Book Beginnings: The War on the West

 Linking up with Rose City Reader's weekly Book Beginnings

The War on the West: How to Prevail in the Age of Unreason by Douglas Murray (2022)




"In recent years it has become clear that there is a war going on: a war on the West. This is not like earlier wars, where armies clash and victors are declared. It is a cultural war, and it is being waged remorselessly against all the roots of the Western tradition and against everything good that the Western tradition has produced.''

Murray, a British author and journalist, describes “Western” societies as European countries or countries descended from European civilization. He wrote this book to address the one-sided view of the West that has come from ‘politicians, academics, historians, and activists who are saying things that are not simply incorrect or injudicious but flat-out false.’

''In order to be able to judge the West, you would have to know at least some of the history of the rest. The only thing modern western populations are more ignorant about than their own history is the history of other people outside the West.

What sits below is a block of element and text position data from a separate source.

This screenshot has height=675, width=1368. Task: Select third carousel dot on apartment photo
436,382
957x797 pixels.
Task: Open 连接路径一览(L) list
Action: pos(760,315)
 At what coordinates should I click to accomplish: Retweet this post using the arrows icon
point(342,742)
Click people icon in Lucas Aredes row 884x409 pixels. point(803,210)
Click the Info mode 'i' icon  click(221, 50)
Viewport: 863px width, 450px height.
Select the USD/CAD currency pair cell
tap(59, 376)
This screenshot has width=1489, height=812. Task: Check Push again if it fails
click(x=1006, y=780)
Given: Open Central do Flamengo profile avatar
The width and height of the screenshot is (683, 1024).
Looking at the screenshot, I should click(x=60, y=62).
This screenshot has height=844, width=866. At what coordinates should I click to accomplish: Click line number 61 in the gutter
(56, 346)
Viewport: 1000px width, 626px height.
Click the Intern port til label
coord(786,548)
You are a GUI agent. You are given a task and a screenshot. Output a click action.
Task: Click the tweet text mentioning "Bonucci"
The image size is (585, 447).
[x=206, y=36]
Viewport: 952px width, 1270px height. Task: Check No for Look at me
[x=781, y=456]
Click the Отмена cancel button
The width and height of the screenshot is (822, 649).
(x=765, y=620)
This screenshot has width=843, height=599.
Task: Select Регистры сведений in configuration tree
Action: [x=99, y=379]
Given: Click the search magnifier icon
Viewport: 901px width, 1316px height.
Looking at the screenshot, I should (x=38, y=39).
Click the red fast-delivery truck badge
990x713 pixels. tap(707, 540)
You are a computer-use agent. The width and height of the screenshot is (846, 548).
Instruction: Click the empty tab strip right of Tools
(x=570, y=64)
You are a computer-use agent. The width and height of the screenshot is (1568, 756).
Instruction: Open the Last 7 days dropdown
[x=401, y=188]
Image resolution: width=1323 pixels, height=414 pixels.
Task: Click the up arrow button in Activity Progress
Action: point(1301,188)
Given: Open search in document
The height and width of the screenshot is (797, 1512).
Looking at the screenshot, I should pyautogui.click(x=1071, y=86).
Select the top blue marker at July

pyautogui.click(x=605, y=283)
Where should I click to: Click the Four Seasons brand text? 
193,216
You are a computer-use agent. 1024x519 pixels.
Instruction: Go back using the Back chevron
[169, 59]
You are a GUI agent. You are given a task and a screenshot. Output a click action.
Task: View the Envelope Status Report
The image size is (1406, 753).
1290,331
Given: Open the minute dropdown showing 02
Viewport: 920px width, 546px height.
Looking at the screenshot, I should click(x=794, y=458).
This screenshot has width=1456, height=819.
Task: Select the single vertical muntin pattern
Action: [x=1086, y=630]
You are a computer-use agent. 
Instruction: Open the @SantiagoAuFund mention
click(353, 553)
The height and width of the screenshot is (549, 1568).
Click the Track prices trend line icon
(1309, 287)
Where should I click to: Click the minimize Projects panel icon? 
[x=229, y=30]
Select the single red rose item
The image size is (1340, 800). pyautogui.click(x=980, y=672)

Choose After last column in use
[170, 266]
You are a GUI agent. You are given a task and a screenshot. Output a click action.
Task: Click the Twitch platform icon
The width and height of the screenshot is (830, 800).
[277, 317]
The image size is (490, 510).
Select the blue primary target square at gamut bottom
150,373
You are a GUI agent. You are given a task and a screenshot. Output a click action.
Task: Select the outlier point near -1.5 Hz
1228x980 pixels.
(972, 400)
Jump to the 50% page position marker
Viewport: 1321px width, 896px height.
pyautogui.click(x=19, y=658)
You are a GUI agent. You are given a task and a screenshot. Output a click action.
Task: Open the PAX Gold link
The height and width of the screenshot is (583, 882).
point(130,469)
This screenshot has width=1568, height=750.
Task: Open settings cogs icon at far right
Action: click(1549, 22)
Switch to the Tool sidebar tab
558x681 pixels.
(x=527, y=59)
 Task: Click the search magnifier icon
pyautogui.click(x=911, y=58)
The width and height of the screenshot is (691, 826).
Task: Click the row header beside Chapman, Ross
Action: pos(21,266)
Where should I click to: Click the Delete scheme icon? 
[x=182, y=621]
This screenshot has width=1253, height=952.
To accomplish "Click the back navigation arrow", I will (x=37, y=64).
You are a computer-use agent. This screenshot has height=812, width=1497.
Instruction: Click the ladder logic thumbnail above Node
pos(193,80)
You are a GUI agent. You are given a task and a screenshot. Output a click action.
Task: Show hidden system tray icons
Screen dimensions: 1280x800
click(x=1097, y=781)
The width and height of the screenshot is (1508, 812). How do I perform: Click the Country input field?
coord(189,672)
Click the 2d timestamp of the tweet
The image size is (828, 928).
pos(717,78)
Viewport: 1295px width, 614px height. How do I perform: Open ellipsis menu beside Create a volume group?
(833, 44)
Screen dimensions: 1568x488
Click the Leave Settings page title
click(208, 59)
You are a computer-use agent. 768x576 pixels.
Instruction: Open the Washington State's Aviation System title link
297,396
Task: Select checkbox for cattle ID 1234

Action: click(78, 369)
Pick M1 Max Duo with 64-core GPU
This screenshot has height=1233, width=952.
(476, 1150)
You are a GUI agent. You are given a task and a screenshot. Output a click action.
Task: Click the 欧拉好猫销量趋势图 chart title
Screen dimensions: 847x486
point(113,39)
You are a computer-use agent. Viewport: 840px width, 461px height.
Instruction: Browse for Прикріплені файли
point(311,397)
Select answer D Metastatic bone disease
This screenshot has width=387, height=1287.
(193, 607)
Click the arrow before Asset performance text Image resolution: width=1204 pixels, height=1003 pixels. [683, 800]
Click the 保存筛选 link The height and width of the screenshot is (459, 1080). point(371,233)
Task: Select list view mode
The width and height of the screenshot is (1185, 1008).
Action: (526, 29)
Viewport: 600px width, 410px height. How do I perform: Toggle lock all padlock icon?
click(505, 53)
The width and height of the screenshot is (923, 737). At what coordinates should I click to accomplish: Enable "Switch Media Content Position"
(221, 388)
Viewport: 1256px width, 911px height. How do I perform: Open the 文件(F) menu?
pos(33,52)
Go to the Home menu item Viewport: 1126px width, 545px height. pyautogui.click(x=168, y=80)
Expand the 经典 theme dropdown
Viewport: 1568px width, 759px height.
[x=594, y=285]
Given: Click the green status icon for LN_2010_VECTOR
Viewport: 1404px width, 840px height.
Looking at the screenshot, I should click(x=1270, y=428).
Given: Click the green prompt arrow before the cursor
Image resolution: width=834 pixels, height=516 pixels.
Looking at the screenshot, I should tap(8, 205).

Yet such knowledge is surely a prerequisite to being able to arrive at any moral judgements.”

The author sites a poll of young British people carried out in 2016 that found that 50% had never heard of Lenin and 70% had no idea who Mao was. 41% of 16- to 24-year-olds who had grown up after the fall of the Berlin Wall had positive feelings about socialism, while 28% felt the same sentiments about capitalism:

“One possible reason for this is that 68 percent said they had never learned anything in school about the Russian Revolution.’’

From the back cover:

“If the history of humankind is one of slavery, conquest, prejudice, genocide and exploitation, why are only Western nations taking the blame for it?’’

I'm about a third of the way through this book and although the subject matter is heavy at times, the author is articulate and thoughtful. His thoughts on the dearth of historical knowledge, although not surprising, is alarming.